--- Activity ---
Read through the entries below and return each line with the word "give".
----- Supplied information
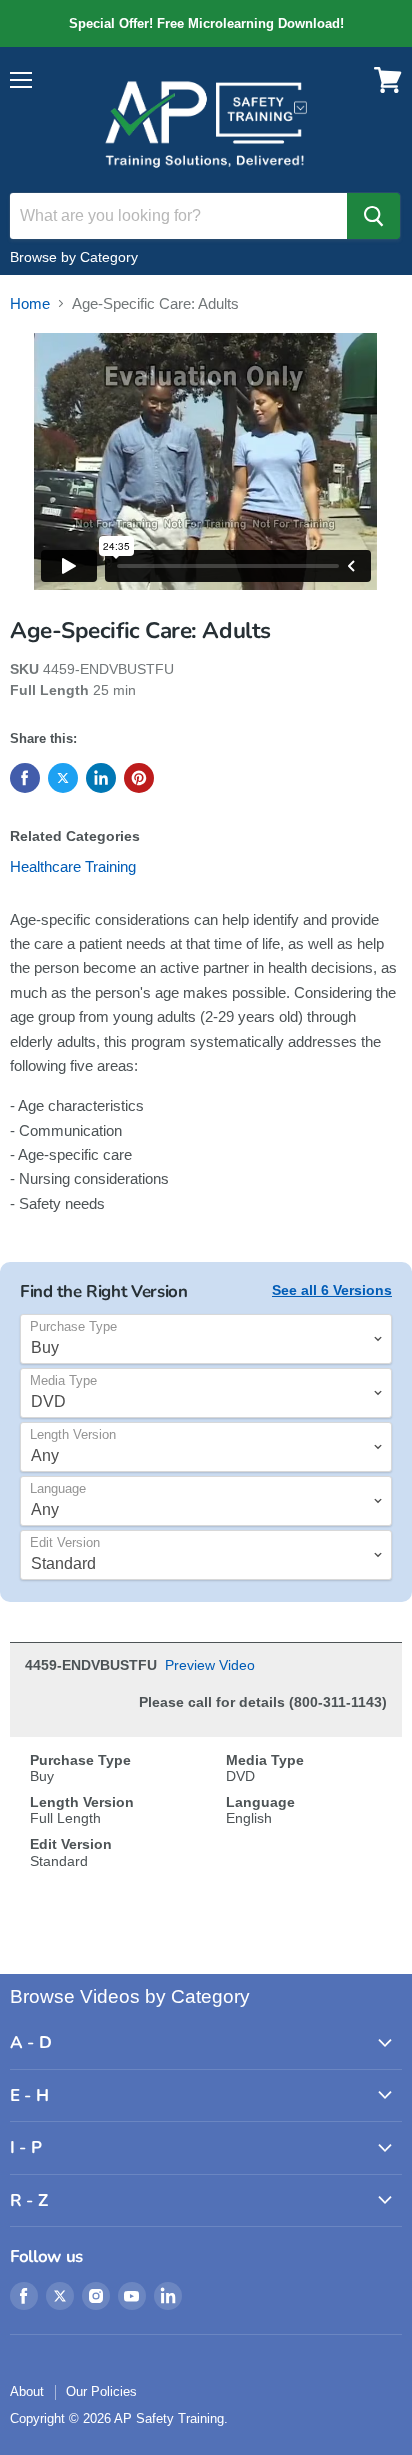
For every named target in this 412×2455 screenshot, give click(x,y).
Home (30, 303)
----------
----- Supplied information
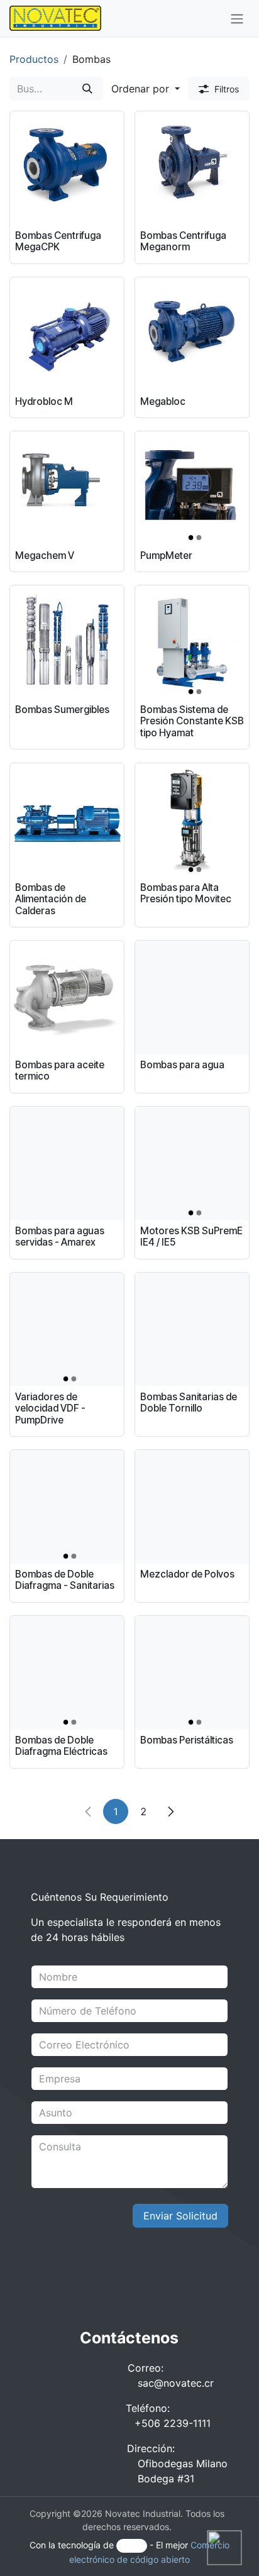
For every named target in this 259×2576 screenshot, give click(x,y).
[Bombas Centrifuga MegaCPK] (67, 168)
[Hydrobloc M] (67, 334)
----------
----- Supplied information
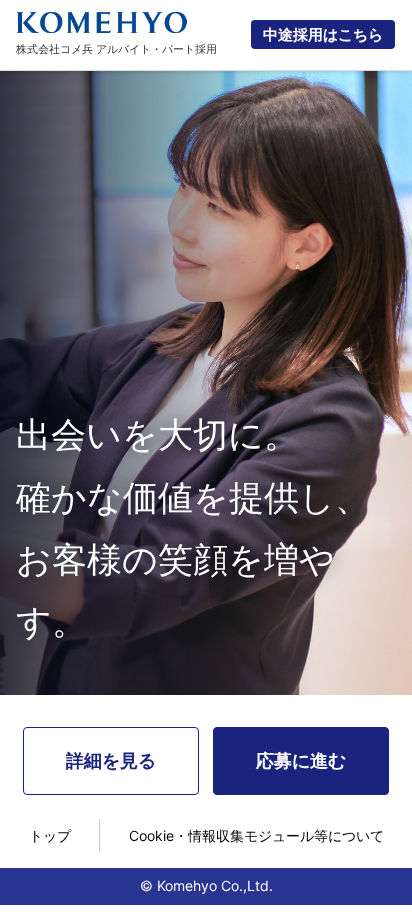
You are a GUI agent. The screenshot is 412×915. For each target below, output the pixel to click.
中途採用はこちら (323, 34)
----------
--- The completed task ---
For every named target in this 412×2455 screenshot, give click(x,y).
For every named target in this 259×2576 screenshot, give click(x,y).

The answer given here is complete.